A minha expectativa era conhecer aquele que dá nome ao museu: Rolando Toro. Chileno, professor, psicólogo, antropólogo, poeta, pintor e criador de um importante sistema de integração e desenvolvimento humano, a Biodanza. Em suas visitas ao Brasil, Toro conheceu o trabalho de Otávio Bahia e logo se encantou. Criou amizade com o escultor e criou um grande acervo com as obras que comprou. 

“O Muafro foi se constituindo a partir do acervo de Rolando. A gente conseguiu uma parceria com um amigo italiano que comprou o espaço para ele [Rolando], para que a gente pudesse fazer a gestão de um museu vivo, com oficinas, seminários, aulas de Biodanza e a participação de artistas e coletivos que fazem atividades no prédio. E claro, uma sala que abrigasse o acervo”, explicou a psicóloga social e diretora do Muafro, Lúcia Helena Ramos. Apesar de não morar no Recife, o antropólogo Rolando Toro tinha uma paixão pela cidade e a visitava com frequência, além de ter desenvolvido seu trabalho com a Biodanza na capital pernambucana.

O espaço fica no prédio que abriga o Museu, localizado no Bairro do Recife Antigo. O cômodo onde estão expostas as obras de Otávio Bahia está aberto para visitação de terça à domingo, das 13h às 17h. As demais salas do prédio podem ser alugadas para a realização de eventos, e oficinas e atividades acontecem no local com certa frequência. O prédio é mantido de forma independente e, por isso, há uma taxa para manutenção que é cobrada na entrada do museu. 

Apesar de levar o nome do “chileno apaixonado por Pernambuco”, o Muafro é um espaço de arte e cultura voltado para a negritude e para tradições de matriz africana. Esta característica do museu está marcada tanto na exposição fixa de Otávio Bahia, quanto nas atividades que costumam ser realizadas no local, além de ter pessoas negras na construção e na manutenção do espaço, como a diretora Lúcia Helena e o montador e guia da exposição – que me recebeu com bastante simpatia e discernimento – , Pedro Leite.

“Nós temos um perfil afro brasileiro e temos conseguido agregar esse diálogo em nossas ações. Reabrimos o museu após a pandemia com o acervo fixo, uma exposição de fotografias de Naná Vasconcelos – com registros que foram feitos em uma oficina que Naná deu aqui no nosso espaço -, e também tivemos um desfile de moda afro. Nós também temos um café que tem um cardápio de comidas afro brasileiras e que geralmente funciona nos dias que temos eventos. Então, nós estamos sempre buscando a referência afro-brasileira para tudo e priorizamos atividades voltadas para a negritude”, afirmou Lúcia Helena Ramos. 
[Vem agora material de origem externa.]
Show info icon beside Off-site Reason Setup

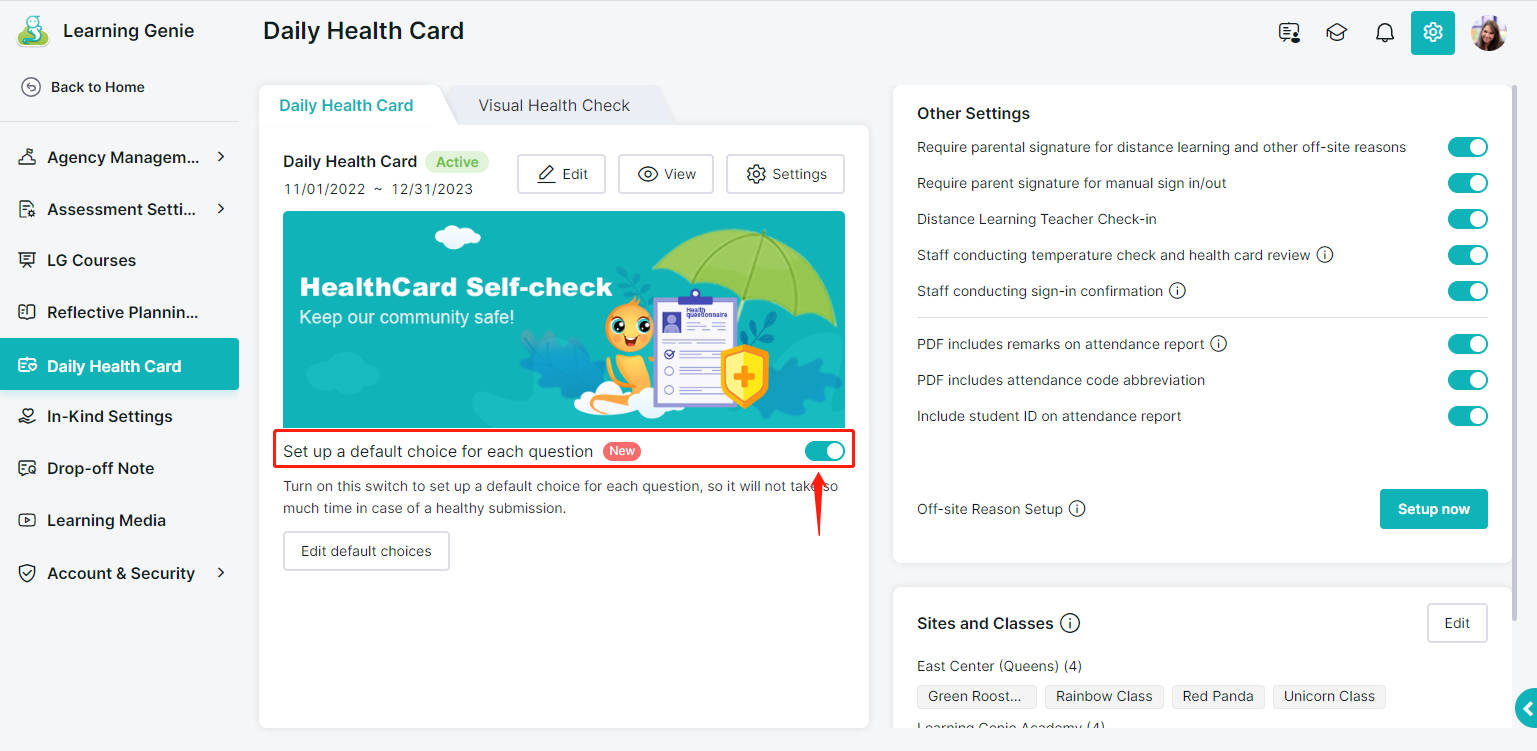pyautogui.click(x=1077, y=508)
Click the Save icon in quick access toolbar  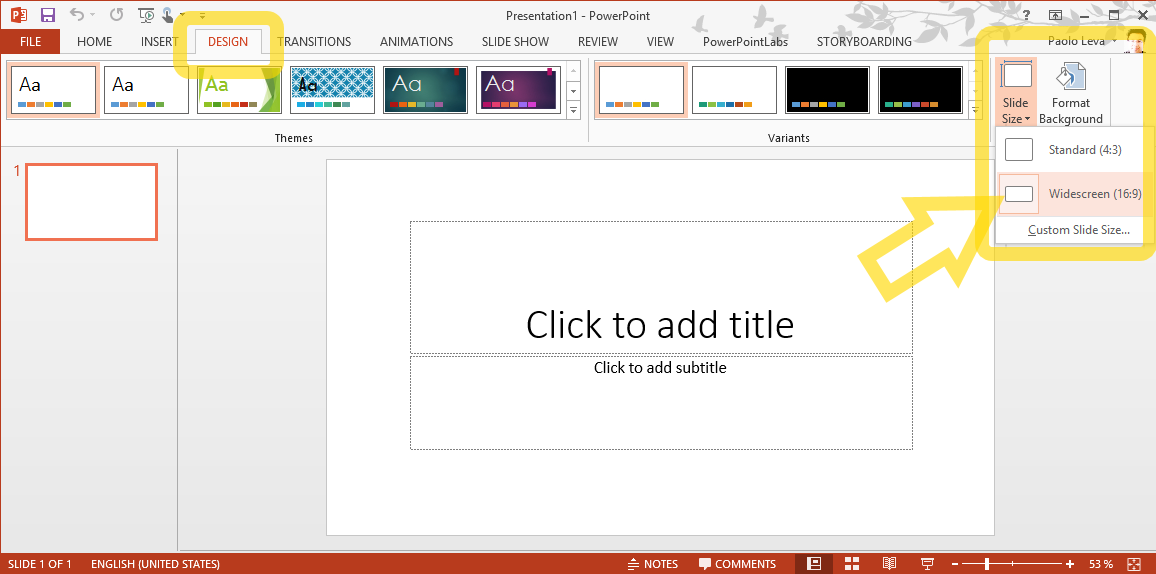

Ter um museu afro no Centro do Recife é bastante significativo para pensarmos na disputa cultural e narrativa que precisamos criar em um país racista como o Brasil e em Pernambuco, um território por onde iniciou a colonização brasileira e foi berço de grandes batalhas e revoluções pela emancipação e contra o domínio português. Cabe também refletirmos que o nosso acesso à arte negra, muitas vezes, está em outros espaços que não são os museus, como o grafite e a arte de rua, justamente porque não é algo fácil para artistas negros/as periféricos bancar os custos com uma exposição em um local fixo. A ocupação de museus e galerias de arte ainda é um privilégio da branquitude. Contudo, nossa excelência cultural e ancestral (fruto da memória defendida por Lélia Gonzalez) possibilita a construção de um acervo vivo e que perdura para além da literatura formal ou de espaços físicos. A contribuição do povo preto é a base que alicerça a história e identidade brasileiras.